Mereka hadir dan dibekali beberapa materi oleh pada pemateri yang sudah disiapkan. Dalam seremoni pembuka, Kabid Daya Sosial Dinas Sosial Kota Kupang, Gabriel Meo Wio, saat itu memberi apreiasi atas dilibatkannya para pemateri berkelas dalam kegiatan pelatihan tersebut.
“Yang menjadi masalah besar dan penting untuk segera diselesaikan di Kota Kupang adalah sampah. Pak Penjabat sudah memberi pesan kepada Karang Taruna, tolong ini diperhatikan. Dan tak menunggu lama, hari ini teman-teman langsung action. Ini sesuatu yang hebat dan patut diapresiasi, apalagi melibatkan para pelatih atau instruktur berkelas, yang merupakan kader Karang Taruna,”tegas Gebriel, yang sebelumnya menjabat sebagai Kabid di Dinas Kebersihan dan Lingkungan Hidup Kota Kupang itu.

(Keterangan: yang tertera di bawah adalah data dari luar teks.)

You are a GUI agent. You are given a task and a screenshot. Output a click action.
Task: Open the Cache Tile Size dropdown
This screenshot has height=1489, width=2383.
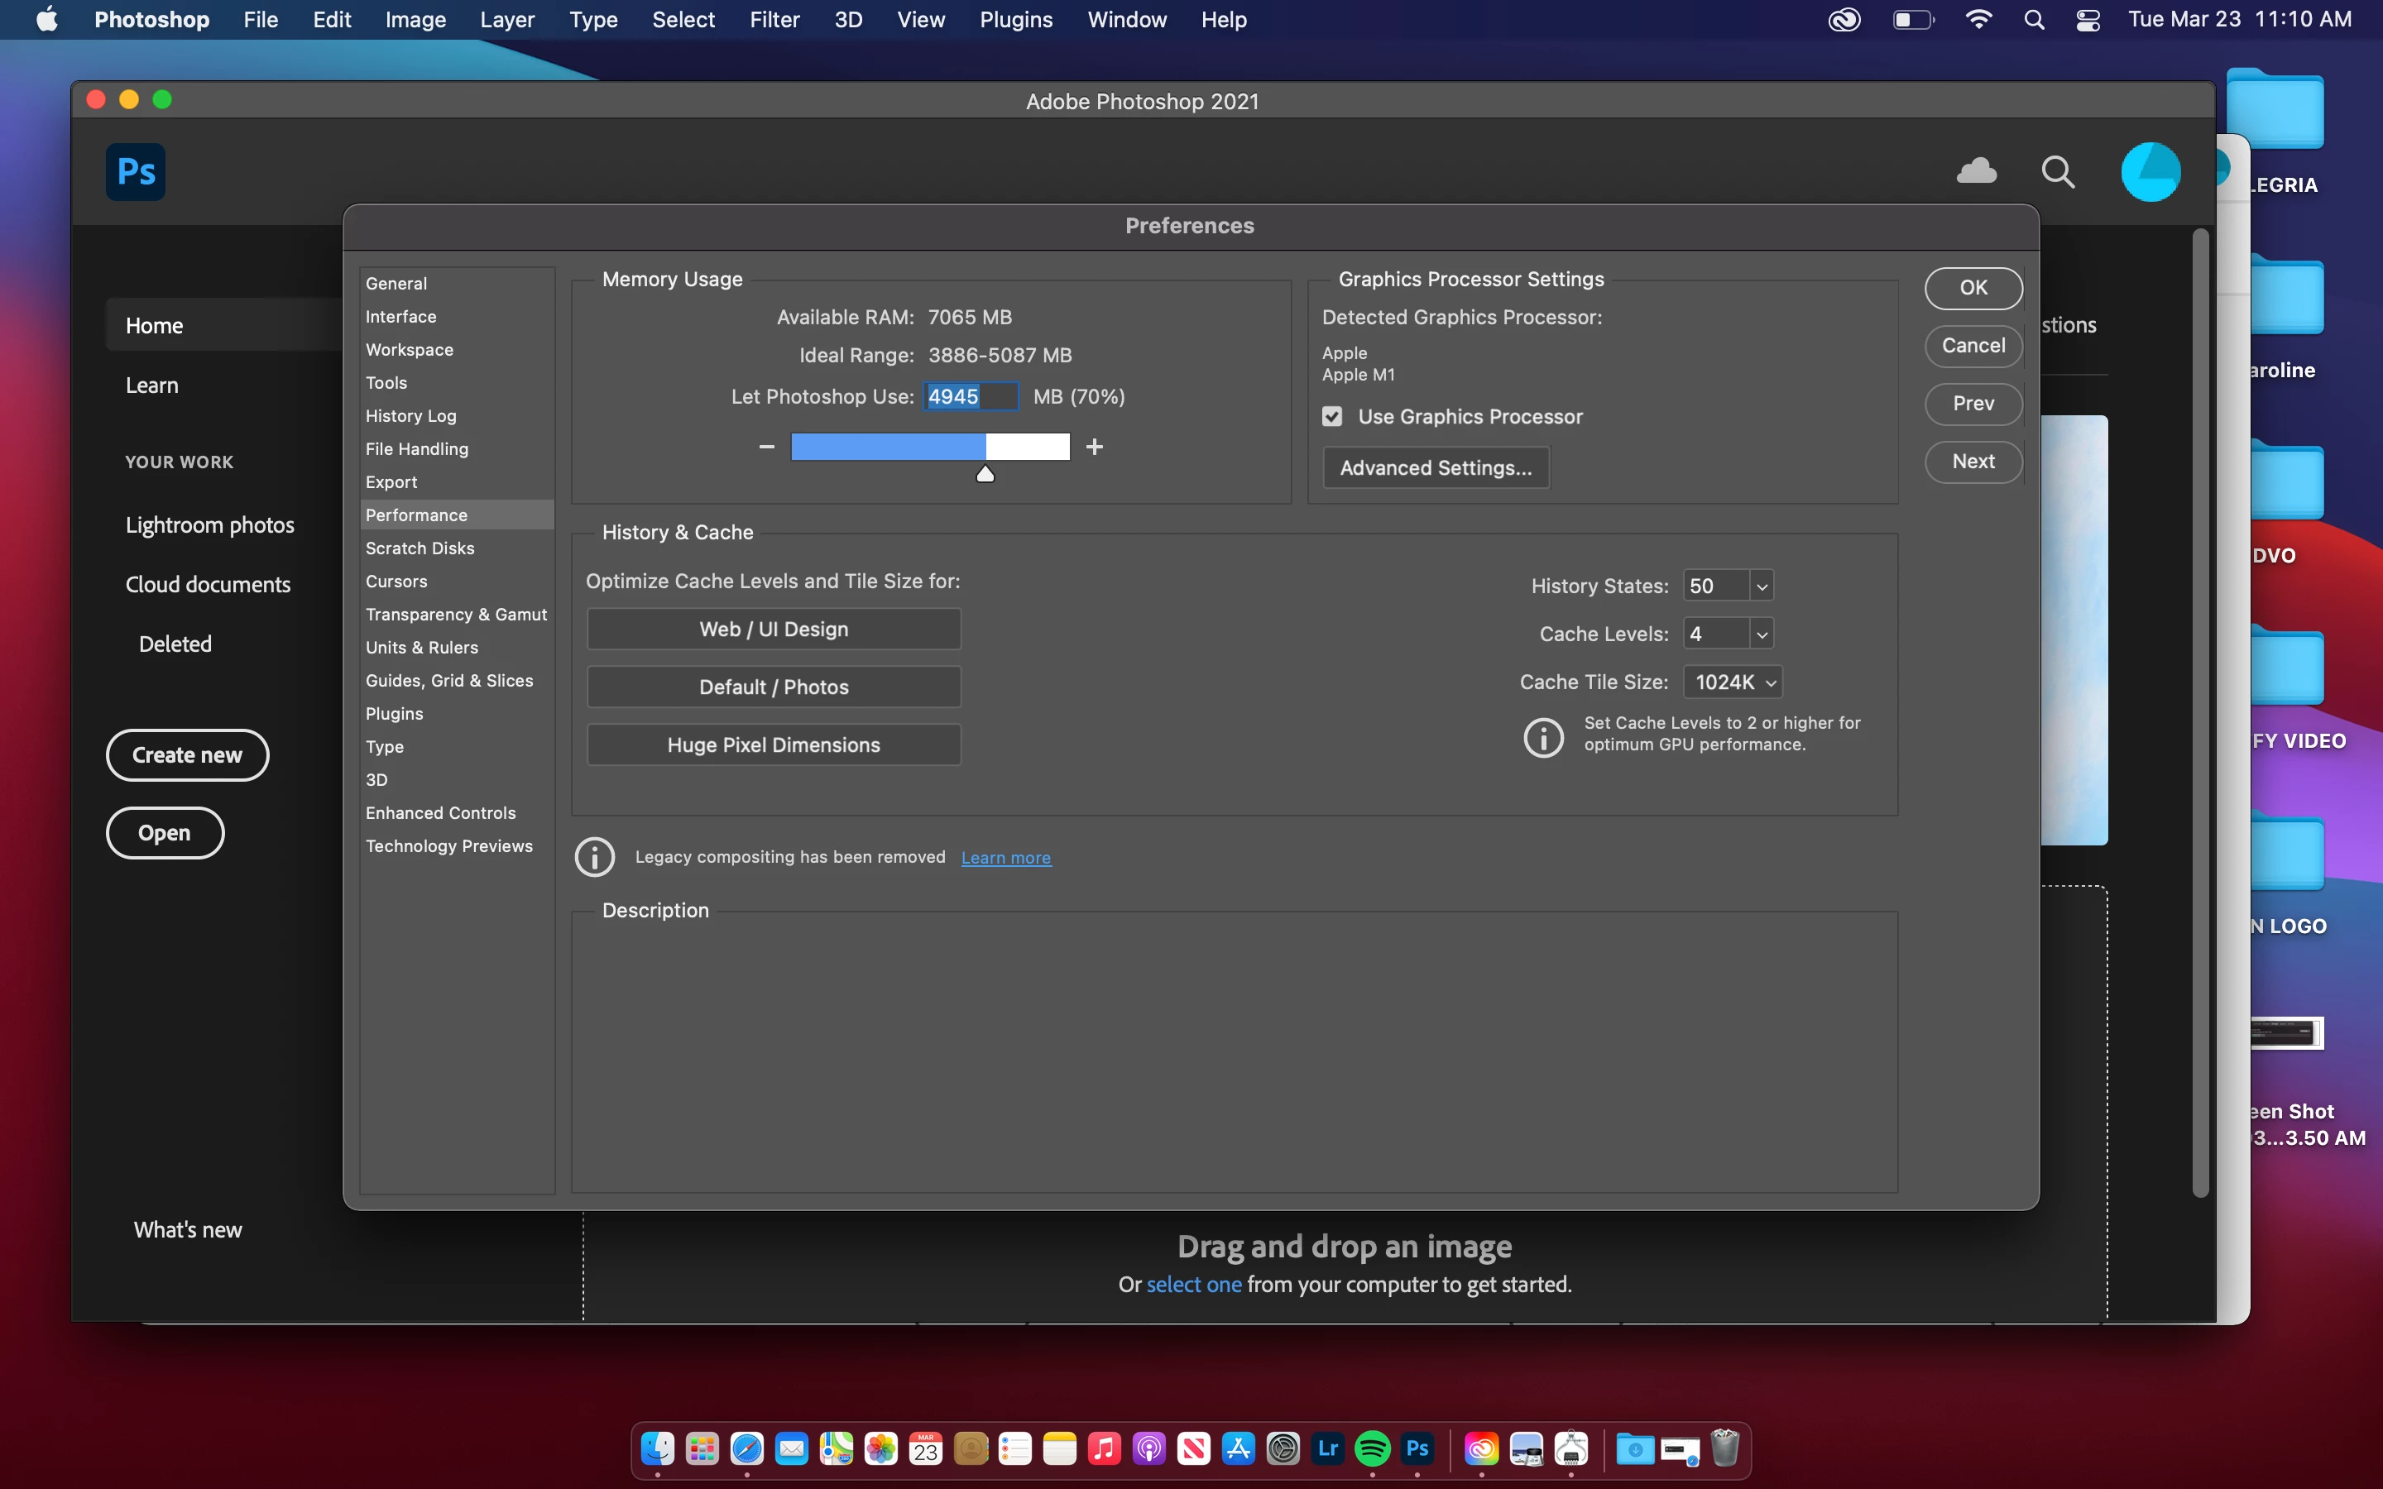click(1733, 682)
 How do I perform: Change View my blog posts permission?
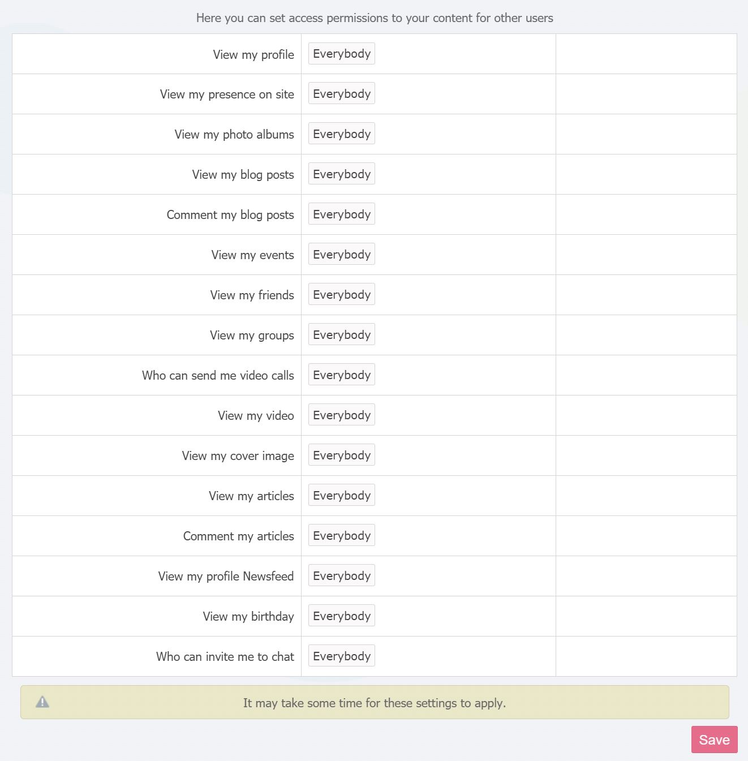click(x=342, y=174)
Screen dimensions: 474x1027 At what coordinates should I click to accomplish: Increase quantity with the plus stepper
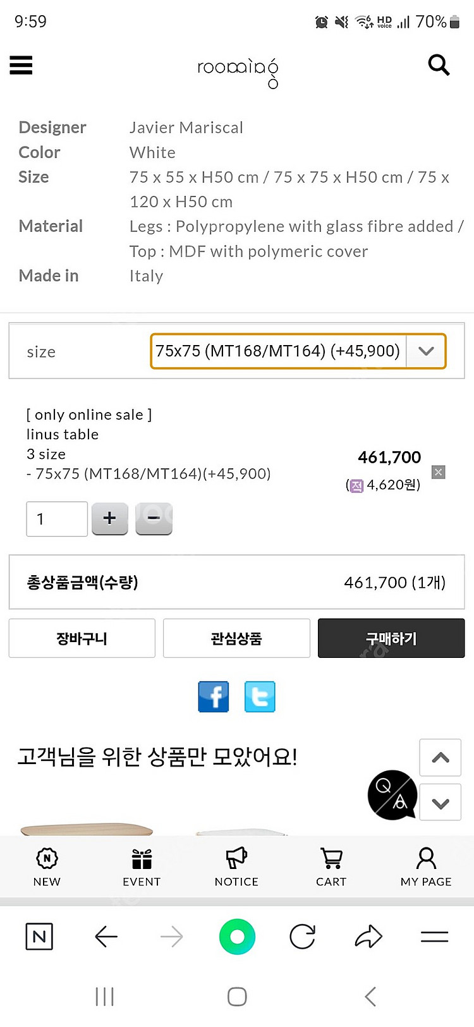tap(109, 518)
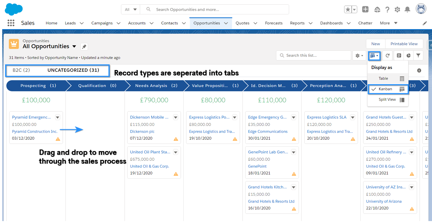Screen dimensions: 432x222
Task: Open the Notifications bell
Action: coord(408,9)
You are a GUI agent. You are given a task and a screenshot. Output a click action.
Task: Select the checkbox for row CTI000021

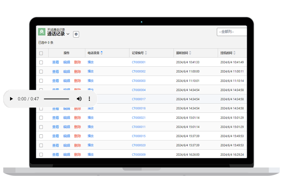coord(41,118)
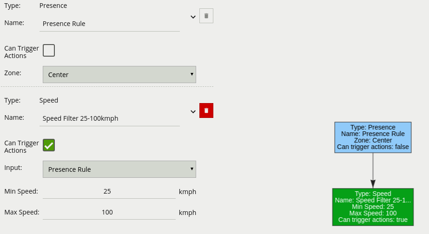Enable Can Trigger Actions for Presence Rule
The width and height of the screenshot is (429, 234).
pyautogui.click(x=49, y=50)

Panitia menghadirkan Yusak Subnafeu yang saat ini mengemban tanggungjawab sebagai Konsultan Asosiasi Pemerintah Kota Seluruh Indonesia (APEKSI) Asia Pasifik, yang juga saat ini sebagai pemimpin Bank Sampah Evergree Kupang. Mantan Ketua Senat Mahasiswa Perguruan Tinggi Undana yang juga Ketua Kampung Iklim Kelurahan Maulafa ini hadir dalam kapasitas sebagai aktivis lingkungan yang memberikan edukasi mengenai pentingnya mendaur ulang sampah. “Karena saat ini bumi kita sedang dalam keadaan tidak baik-baik saja. Adanya aktivitas pembakaran sampah, pembuangan sampah sembarangan menjadi masalah kita hari ini. Ini mengakibatkan pemanasan global dan berbagai dampak ikutan lainnya,”tegas Yusak sembari menambahkan, jika berbicara masaah sampah hmaka harus bisa meghadirkan solusi.